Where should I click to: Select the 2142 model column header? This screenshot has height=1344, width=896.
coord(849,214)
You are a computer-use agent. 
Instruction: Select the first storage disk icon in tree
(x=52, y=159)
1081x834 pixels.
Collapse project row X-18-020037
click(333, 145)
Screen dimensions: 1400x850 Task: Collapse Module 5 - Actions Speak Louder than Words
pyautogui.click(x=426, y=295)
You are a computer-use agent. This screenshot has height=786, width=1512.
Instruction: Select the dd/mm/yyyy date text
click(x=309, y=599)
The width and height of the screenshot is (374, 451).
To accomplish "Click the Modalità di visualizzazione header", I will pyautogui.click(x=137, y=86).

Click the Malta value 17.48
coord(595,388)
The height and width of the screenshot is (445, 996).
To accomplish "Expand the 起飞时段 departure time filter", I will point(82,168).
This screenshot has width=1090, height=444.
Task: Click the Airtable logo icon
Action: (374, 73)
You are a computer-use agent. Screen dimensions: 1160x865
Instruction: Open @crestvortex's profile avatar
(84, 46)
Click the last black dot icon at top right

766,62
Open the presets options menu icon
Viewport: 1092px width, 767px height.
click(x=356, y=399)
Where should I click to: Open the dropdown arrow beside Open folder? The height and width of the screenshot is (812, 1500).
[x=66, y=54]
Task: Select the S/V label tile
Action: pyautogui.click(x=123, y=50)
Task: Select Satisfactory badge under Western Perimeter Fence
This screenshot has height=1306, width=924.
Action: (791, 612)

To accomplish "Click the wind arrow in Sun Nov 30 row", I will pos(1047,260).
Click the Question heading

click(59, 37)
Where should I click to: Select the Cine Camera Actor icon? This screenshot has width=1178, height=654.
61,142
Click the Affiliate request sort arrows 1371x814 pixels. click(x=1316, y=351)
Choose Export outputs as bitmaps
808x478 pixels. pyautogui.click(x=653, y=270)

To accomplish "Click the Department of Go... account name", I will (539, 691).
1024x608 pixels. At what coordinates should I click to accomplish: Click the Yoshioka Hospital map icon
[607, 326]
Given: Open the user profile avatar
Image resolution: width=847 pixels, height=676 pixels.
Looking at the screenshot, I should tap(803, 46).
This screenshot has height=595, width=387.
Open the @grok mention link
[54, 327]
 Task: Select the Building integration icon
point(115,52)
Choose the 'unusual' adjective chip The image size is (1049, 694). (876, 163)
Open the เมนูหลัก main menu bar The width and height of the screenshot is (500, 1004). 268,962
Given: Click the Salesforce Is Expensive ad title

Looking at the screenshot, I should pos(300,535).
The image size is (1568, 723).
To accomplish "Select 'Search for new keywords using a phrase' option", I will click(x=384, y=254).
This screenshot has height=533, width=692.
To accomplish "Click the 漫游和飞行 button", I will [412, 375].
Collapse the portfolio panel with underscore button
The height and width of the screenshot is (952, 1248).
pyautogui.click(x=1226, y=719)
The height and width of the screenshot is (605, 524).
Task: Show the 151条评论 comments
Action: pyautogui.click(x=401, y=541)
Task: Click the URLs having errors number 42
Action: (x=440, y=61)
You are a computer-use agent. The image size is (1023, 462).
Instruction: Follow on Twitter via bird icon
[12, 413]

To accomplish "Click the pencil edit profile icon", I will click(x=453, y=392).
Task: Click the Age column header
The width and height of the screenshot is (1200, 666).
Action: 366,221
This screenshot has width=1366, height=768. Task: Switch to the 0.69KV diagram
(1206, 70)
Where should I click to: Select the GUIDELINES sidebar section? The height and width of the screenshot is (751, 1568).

▬▬▬▬▬▬▬▬▬▬

(Problem statement) Out of the material above, output word for word the line with "Click the last black dot icon at top right", the line with "Open the เมนูหลัก", and all lines between them, with nothing else.

(Output)
Click the last black dot icon at top right

766,62
Open the presets options menu icon
Viewport: 1092px width, 767px height.
click(x=356, y=399)
Where should I click to: Open the dropdown arrow beside Open folder? The height and width of the screenshot is (812, 1500).
[x=66, y=54]
Task: Select the S/V label tile
Action: pyautogui.click(x=123, y=50)
Task: Select Satisfactory badge under Western Perimeter Fence
This screenshot has height=1306, width=924.
Action: (791, 612)

To accomplish "Click the wind arrow in Sun Nov 30 row", I will pos(1047,260).
Click the Question heading

click(59, 37)
Where should I click to: Select the Cine Camera Actor icon? This screenshot has width=1178, height=654.
61,142
Click the Affiliate request sort arrows 1371x814 pixels. click(x=1316, y=351)
Choose Export outputs as bitmaps
808x478 pixels. pyautogui.click(x=653, y=270)

To accomplish "Click the Department of Go... account name", I will (539, 691).
1024x608 pixels. At what coordinates should I click to accomplish: Click the Yoshioka Hospital map icon
[607, 326]
Given: Open the user profile avatar
Image resolution: width=847 pixels, height=676 pixels.
Looking at the screenshot, I should tap(803, 46).
This screenshot has height=595, width=387.
Open the @grok mention link
[54, 327]
 Task: Select the Building integration icon
point(115,52)
Choose the 'unusual' adjective chip The image size is (1049, 694). (876, 163)
Open the เมนูหลัก main menu bar The width and height of the screenshot is (500, 1004). 268,962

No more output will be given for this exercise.